→ REQUIRED WORK: The records that follow are to be reproduced exactly. Any pictures in them are left out.

→ EXERCISE MATERIAL:
==========
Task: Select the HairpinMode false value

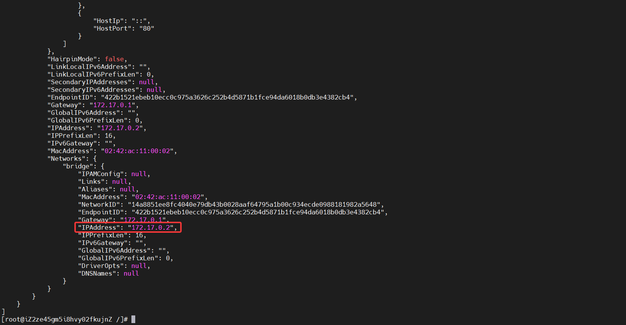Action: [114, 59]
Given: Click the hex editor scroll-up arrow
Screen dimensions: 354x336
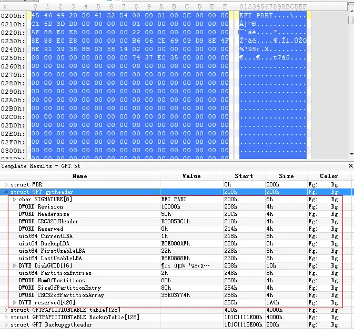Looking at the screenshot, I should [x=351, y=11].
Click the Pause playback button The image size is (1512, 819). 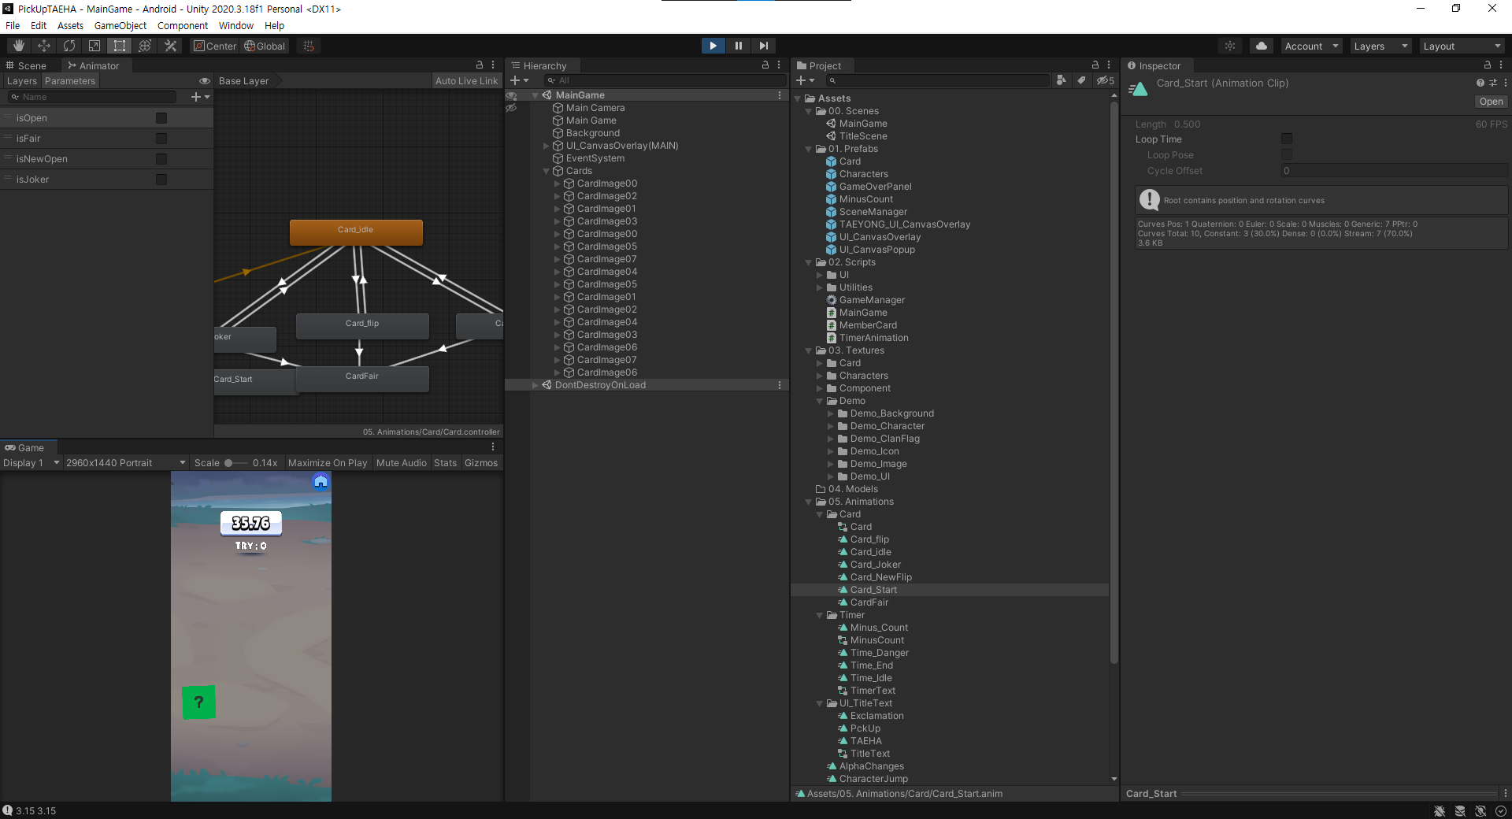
==========
→ ANSWER:
Task: Select the HairpinMode false value

Action: [114, 59]
Given: Click the hex editor scroll-up arrow
Screen dimensions: 354x336
Looking at the screenshot, I should [x=351, y=11].
Click the Pause playback button The image size is (1512, 819). 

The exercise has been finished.